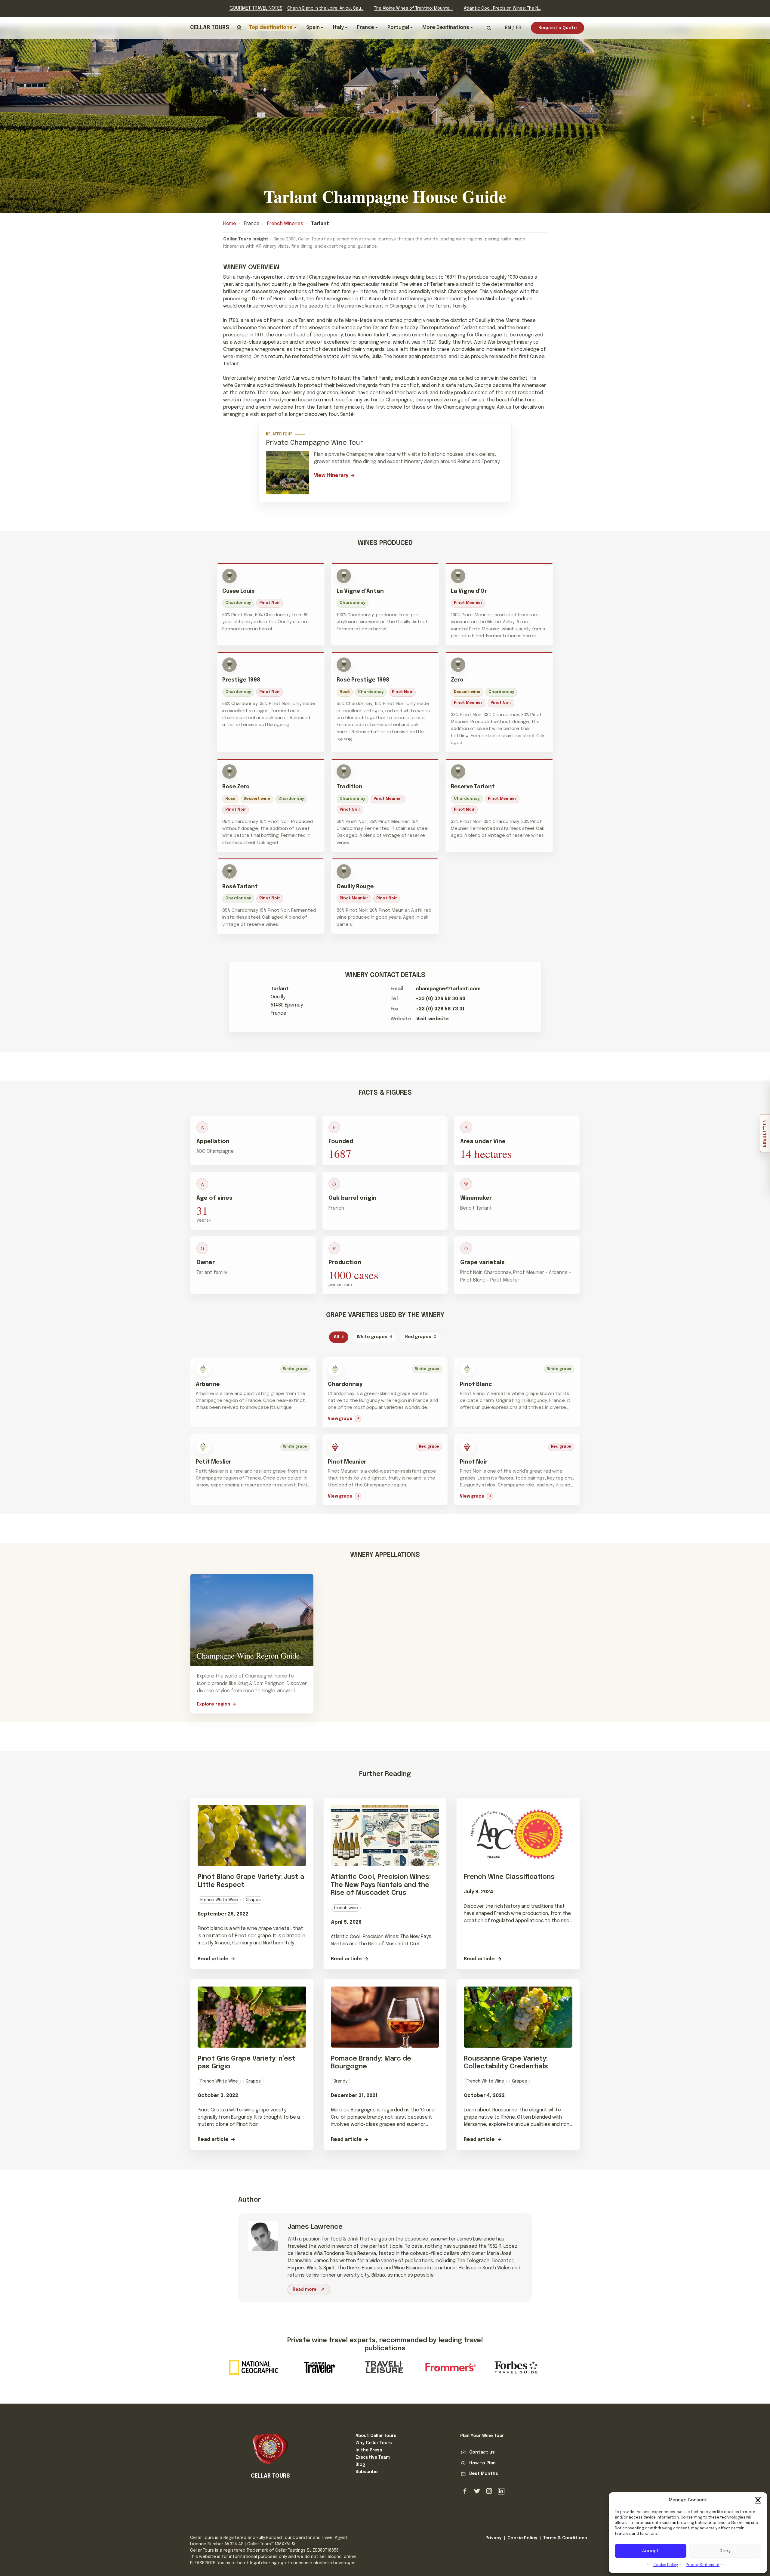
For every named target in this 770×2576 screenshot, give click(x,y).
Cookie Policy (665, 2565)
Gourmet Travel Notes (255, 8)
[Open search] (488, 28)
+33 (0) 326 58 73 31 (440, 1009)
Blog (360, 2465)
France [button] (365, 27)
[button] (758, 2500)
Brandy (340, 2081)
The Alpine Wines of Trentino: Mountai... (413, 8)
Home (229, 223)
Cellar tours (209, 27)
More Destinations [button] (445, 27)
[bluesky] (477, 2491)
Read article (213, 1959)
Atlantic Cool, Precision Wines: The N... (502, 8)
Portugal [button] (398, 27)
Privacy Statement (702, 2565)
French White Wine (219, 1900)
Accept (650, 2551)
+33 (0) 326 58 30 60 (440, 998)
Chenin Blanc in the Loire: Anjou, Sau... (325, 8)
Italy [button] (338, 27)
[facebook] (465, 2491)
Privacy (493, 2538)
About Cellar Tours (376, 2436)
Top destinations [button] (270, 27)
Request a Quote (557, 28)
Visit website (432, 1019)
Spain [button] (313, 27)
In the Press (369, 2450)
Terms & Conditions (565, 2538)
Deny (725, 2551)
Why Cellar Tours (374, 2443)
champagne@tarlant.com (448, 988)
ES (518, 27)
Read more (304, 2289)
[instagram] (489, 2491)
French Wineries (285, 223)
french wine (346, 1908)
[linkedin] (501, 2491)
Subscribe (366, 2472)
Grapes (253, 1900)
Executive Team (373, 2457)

--

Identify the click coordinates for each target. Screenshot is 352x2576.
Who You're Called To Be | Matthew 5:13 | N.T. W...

_EXERCISE AIM_:
Filter the material for the word "target" and copy each matching line.

_WRITTEN ANSWER_:
For every named target in this 770×2576 screenshot, give click(x,y).
Identify the click coordinates for each target. Screenshot is 352x2576.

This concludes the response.